Uitspraak
GERECHTSHOF ARNHEM-LEEUWARDEN
verzoekster in hoger beroep,
Gerechtshof Arnhem-Leeuwarden
In deze zaak heeft het Gerechtshof Arnhem-Leeuwarden op 5 september 2023 uitspraak gedaan in hoger beroep inzake de vervangende toestemming voor de erkenning van een minderjarige. De moeder, zonder bekende woon- of verblijfplaats, heeft in hoger beroep beroep ingesteld tegen de beschikking van de rechtbank Midden-Nederland van 12 september 2022, waarin de man vervangende toestemming is verleend om het kind te erkennen. De moeder is van mening dat deze beslissing niet in het belang van het kind is en heeft twee grieven ingediend. De man, die de biologische vader van het kind is, verzoekt het hof om de moeder niet-ontvankelijk te verklaren in haar verzoeken in hoger beroep.
Het hof heeft de procedure in hoger beroep behandeld, waarbij de mondelinge behandeling op 8 augustus 2023 heeft plaatsgevonden. De moeder en de man waren aanwezig, bijgestaan door hun advocaten, evenals vertegenwoordigers van de voogd en de bijzondere curator. De pleegouders waren niet aanwezig, ondanks dat zij behoorlijk waren opgeroepen. Het hof heeft de belangen van het kind en de relatie tussen de man en het kind in overweging genomen. De rechtbank had eerder al de voogdij over het kind toegewezen aan de William Schrikker Stichting.

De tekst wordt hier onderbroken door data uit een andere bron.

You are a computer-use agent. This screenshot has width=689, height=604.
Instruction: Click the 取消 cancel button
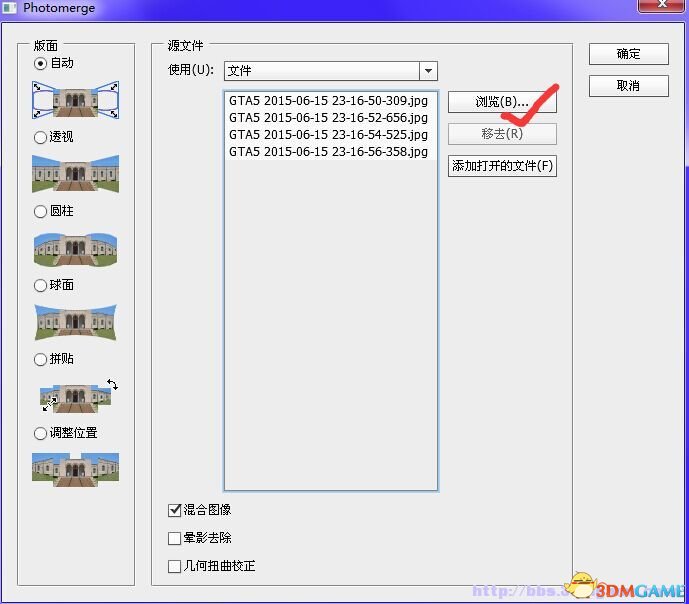click(628, 85)
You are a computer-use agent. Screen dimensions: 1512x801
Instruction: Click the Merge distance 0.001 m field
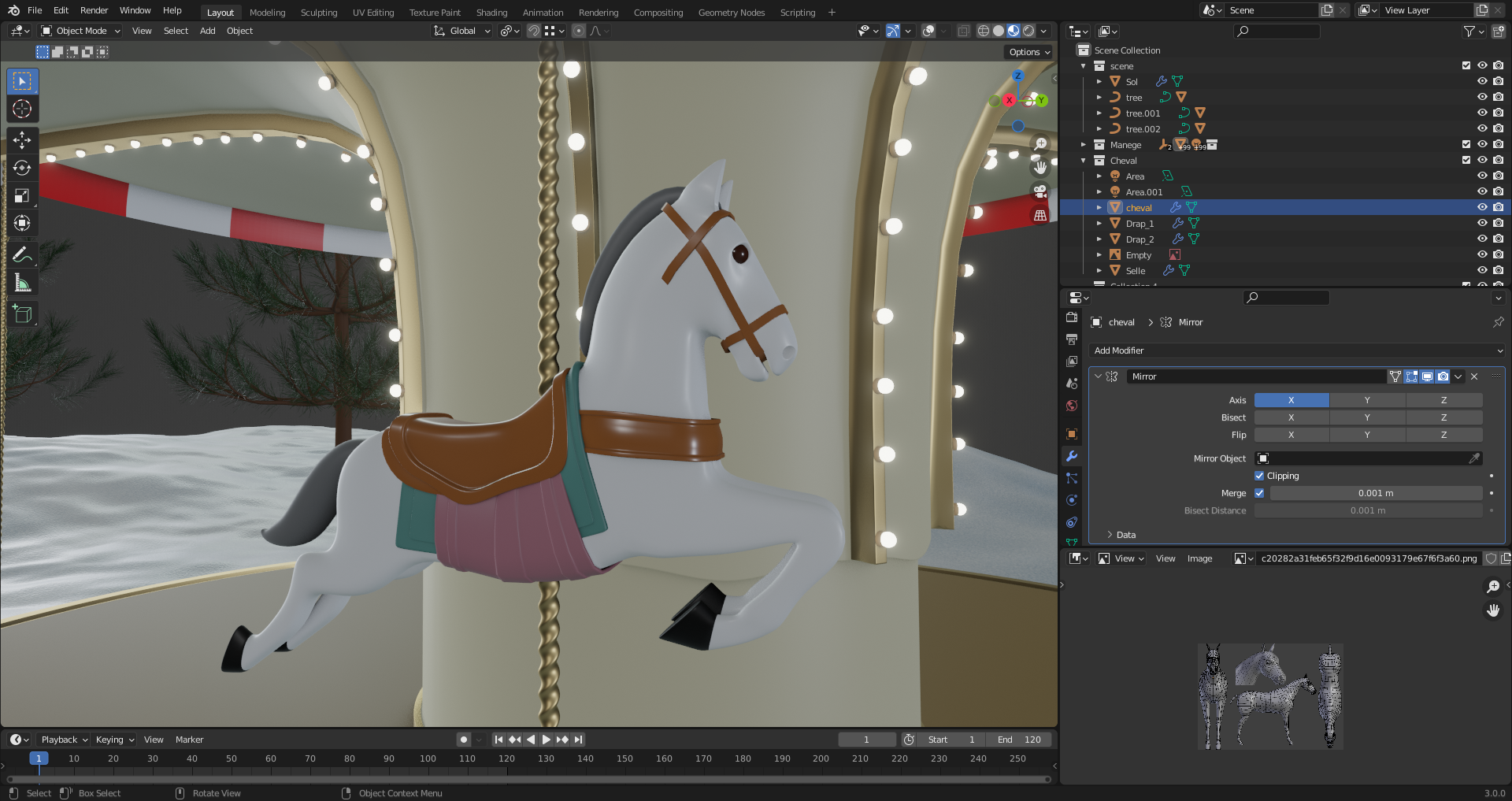1375,493
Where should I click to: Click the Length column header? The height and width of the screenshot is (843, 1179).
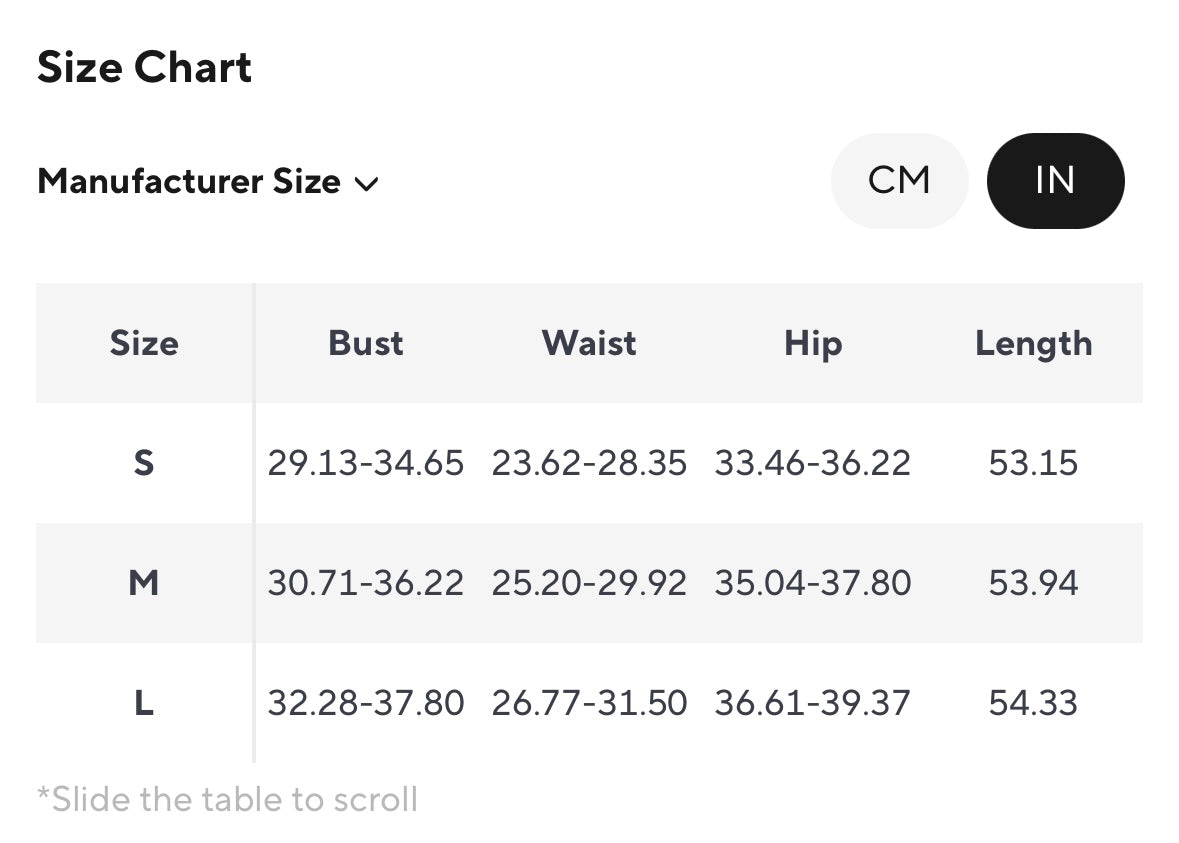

Het hof heeft de beslissing van de rechtbank onderschreven en geconcludeerd dat de erkenning van het kind door de man niet schadelijk zal zijn voor de ontwikkeling van het kind of de relatie tussen de moeder en het kind zal verstoren. De moeder heeft geen concrete feiten of omstandigheden aangedragen die tot een ander oordeel zouden leiden. Het hof heeft daarom de bestreden beschikking bekrachtigd en het meer of anders verzochte afgewezen.